- Problem to solve -
Could you transcribe every record below exactly as written, excluding the pictures?

++++ Data for this exercise

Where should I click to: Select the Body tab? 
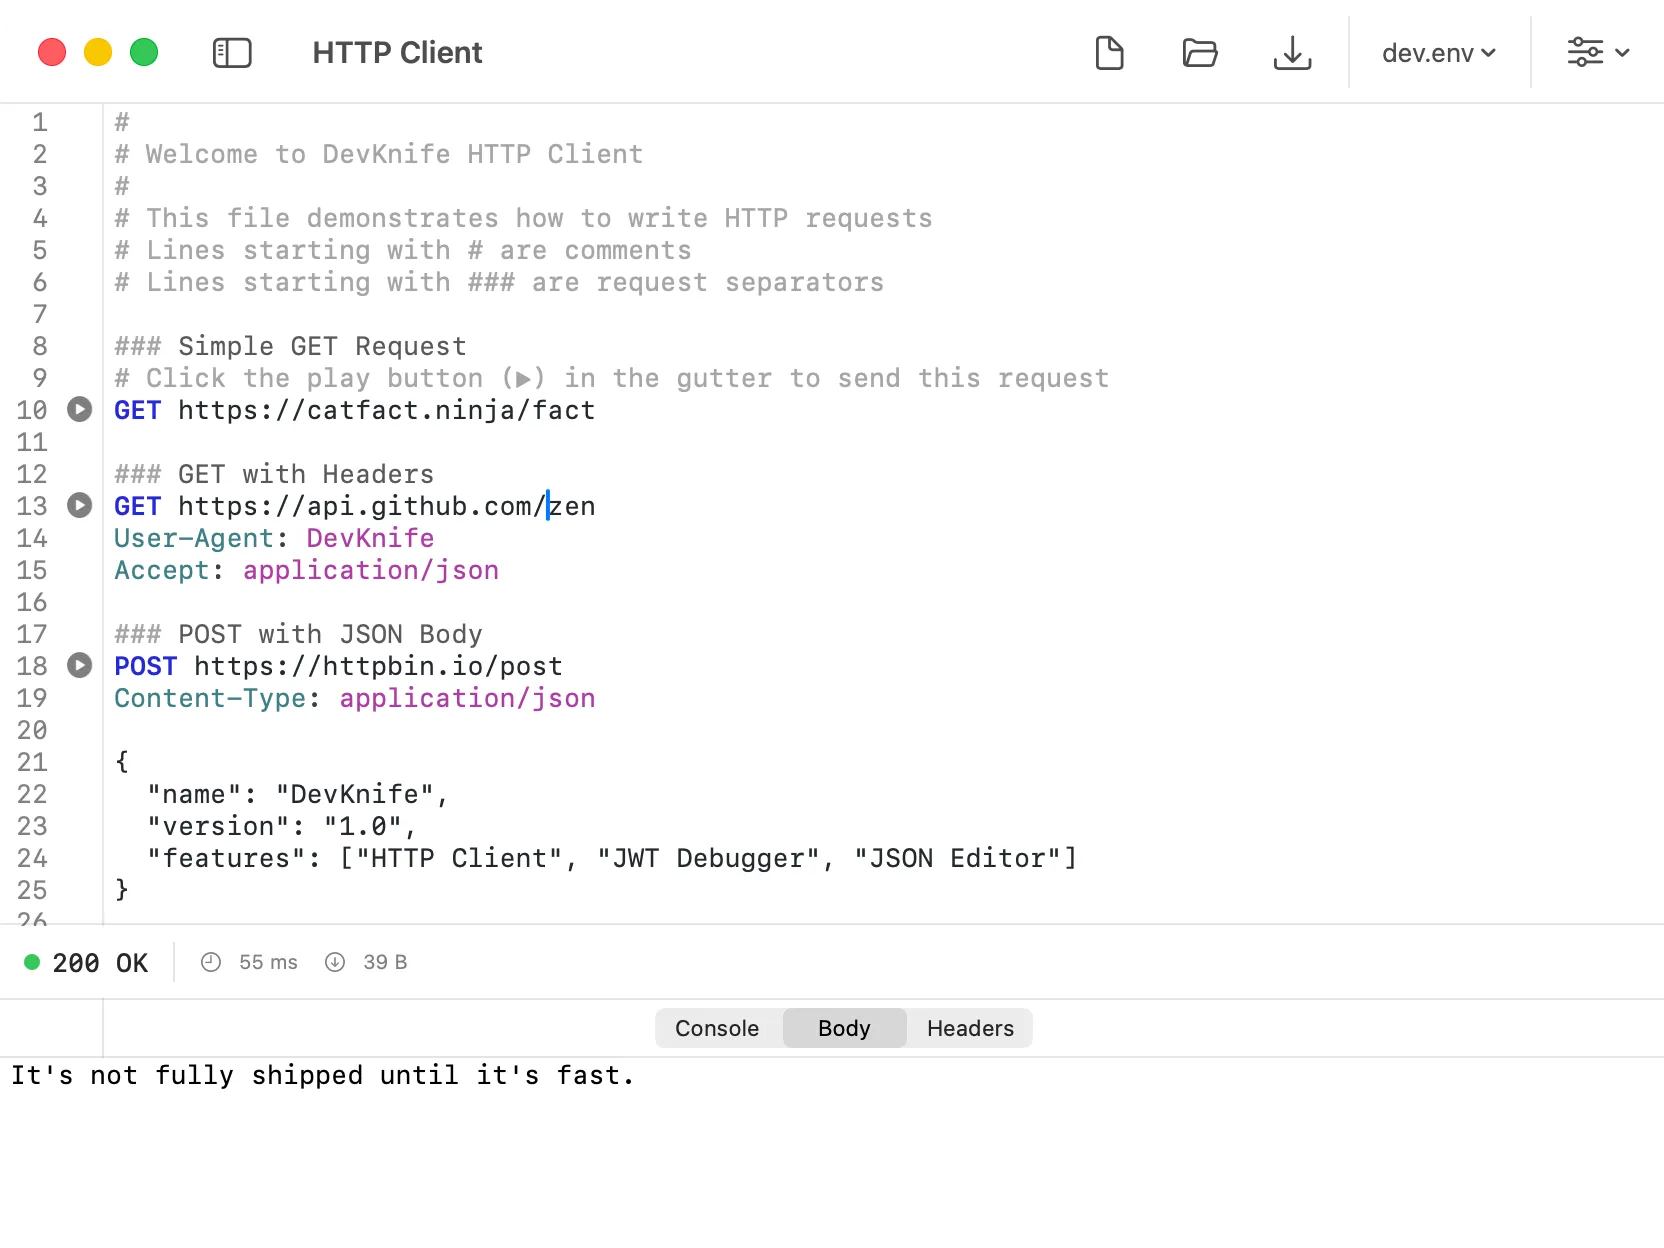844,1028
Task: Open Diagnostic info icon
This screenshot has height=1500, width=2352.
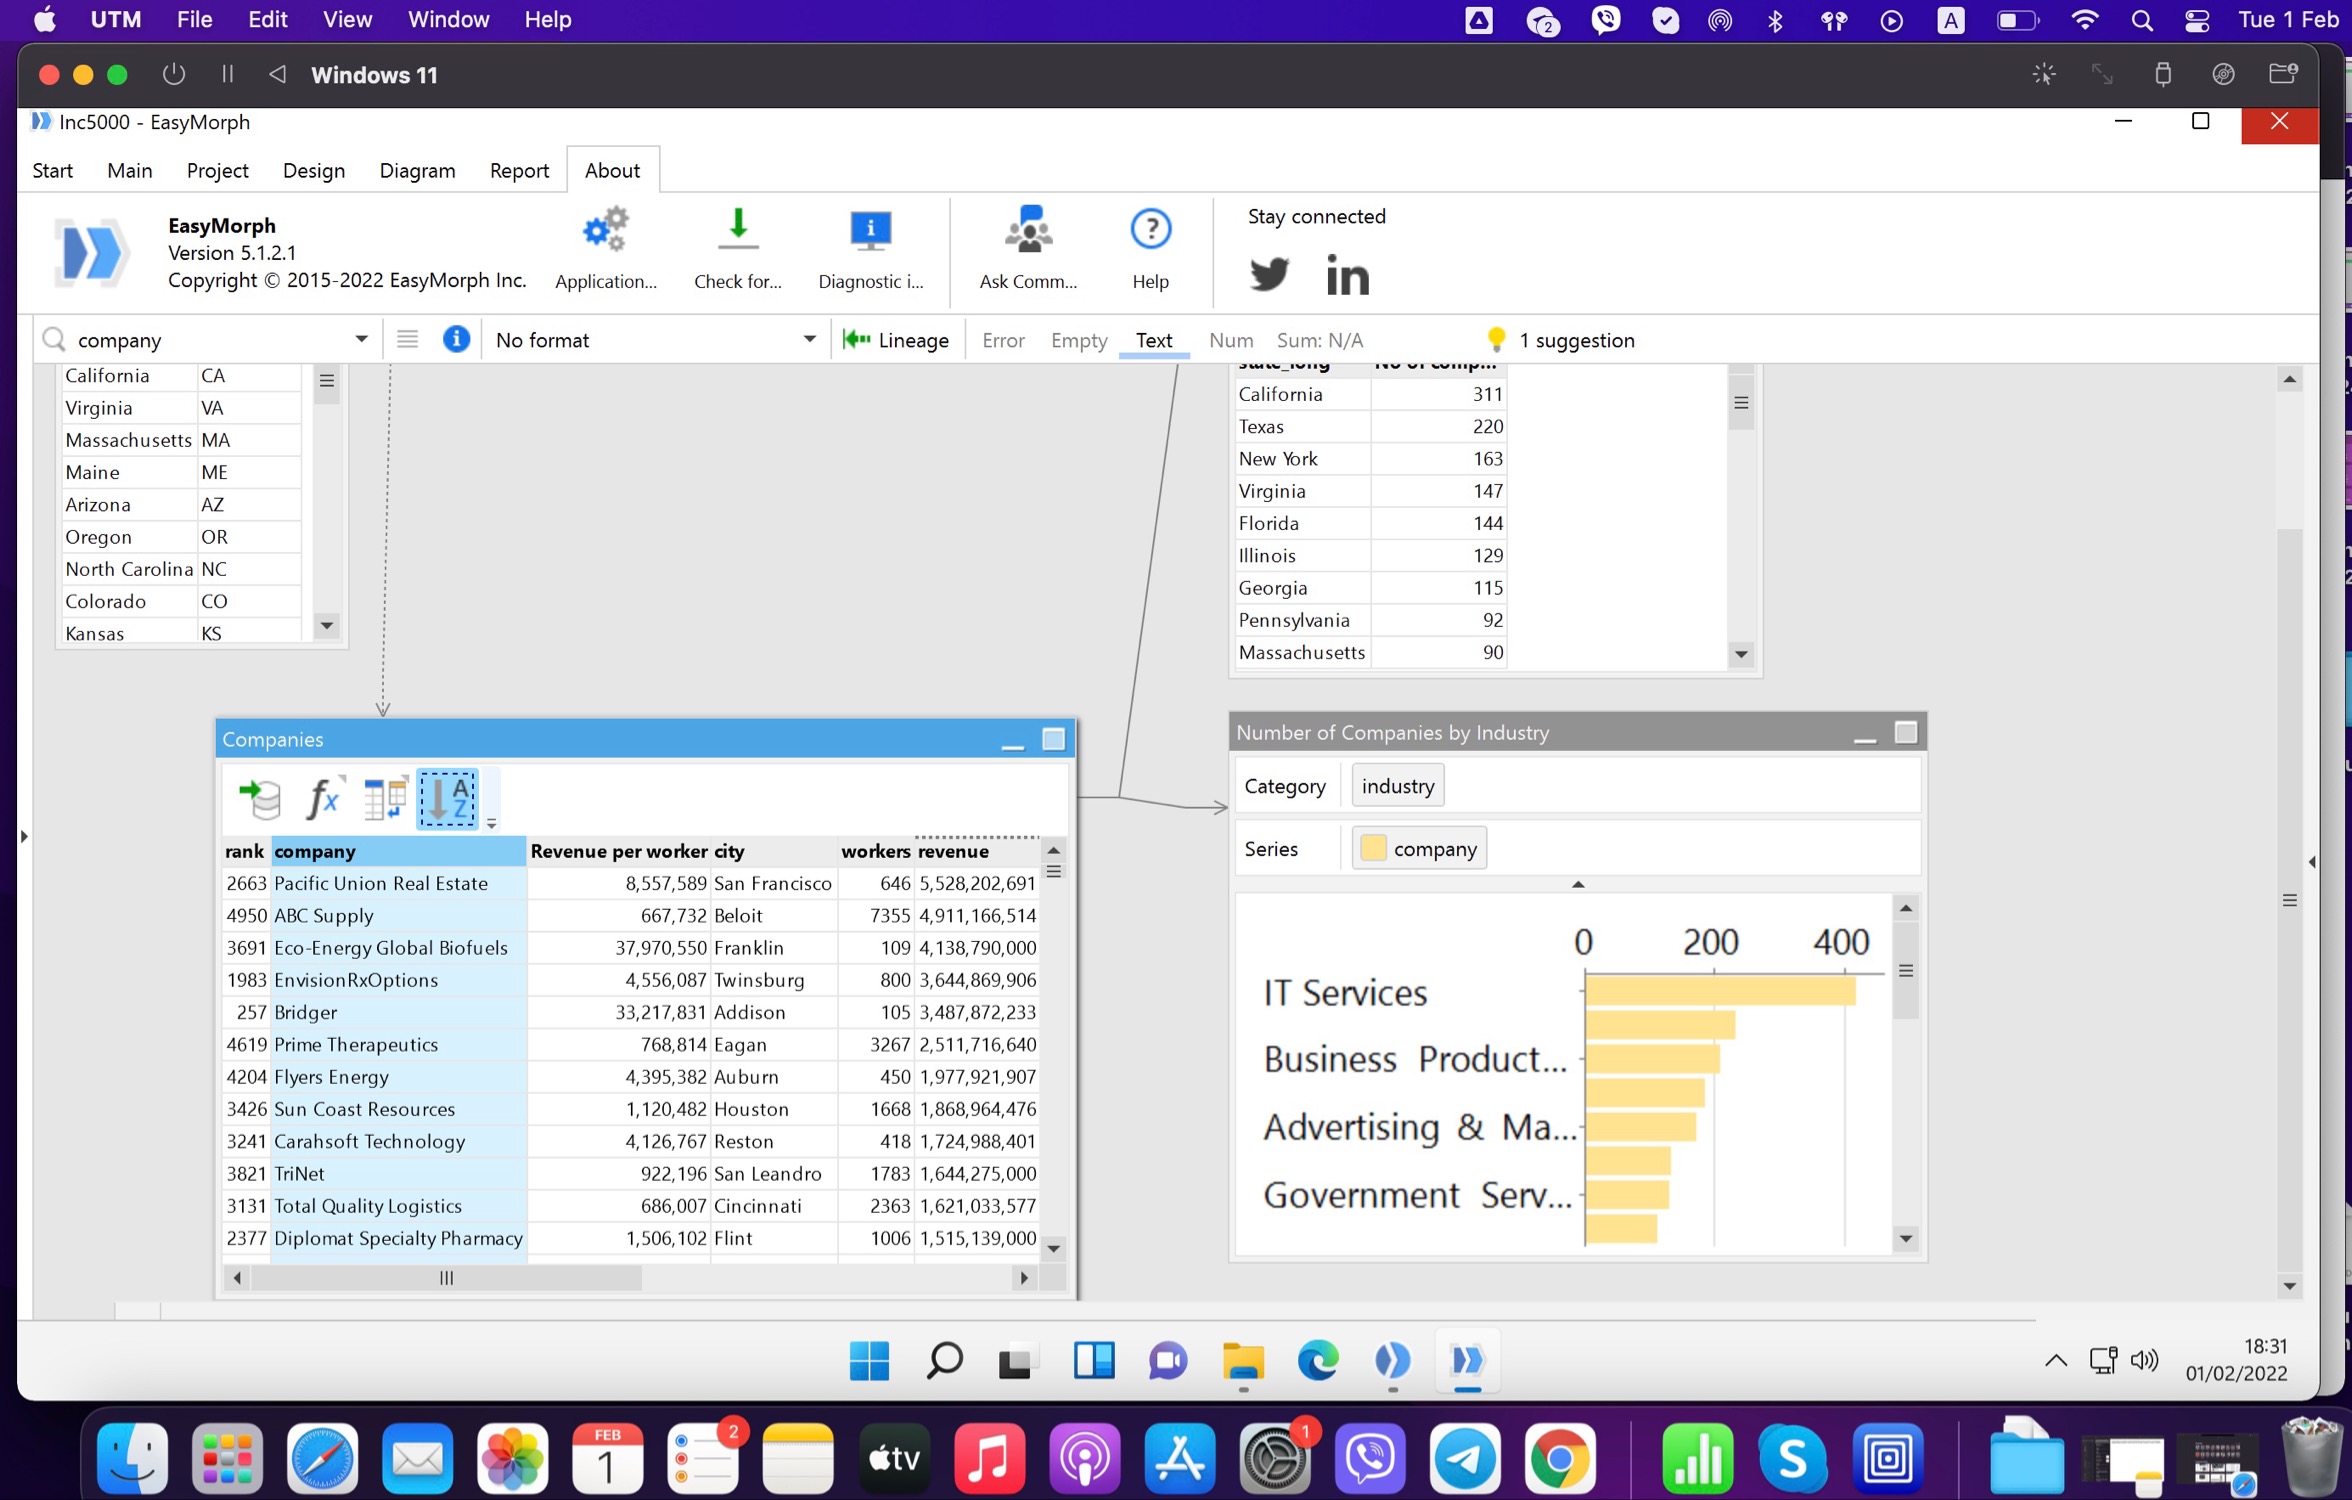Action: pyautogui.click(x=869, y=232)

++++++++

- The completed task -
Where should I click to: Select the Body tab? 
844,1028
Task: Open Diagnostic info icon
This screenshot has height=1500, width=2352.
Action: pyautogui.click(x=869, y=232)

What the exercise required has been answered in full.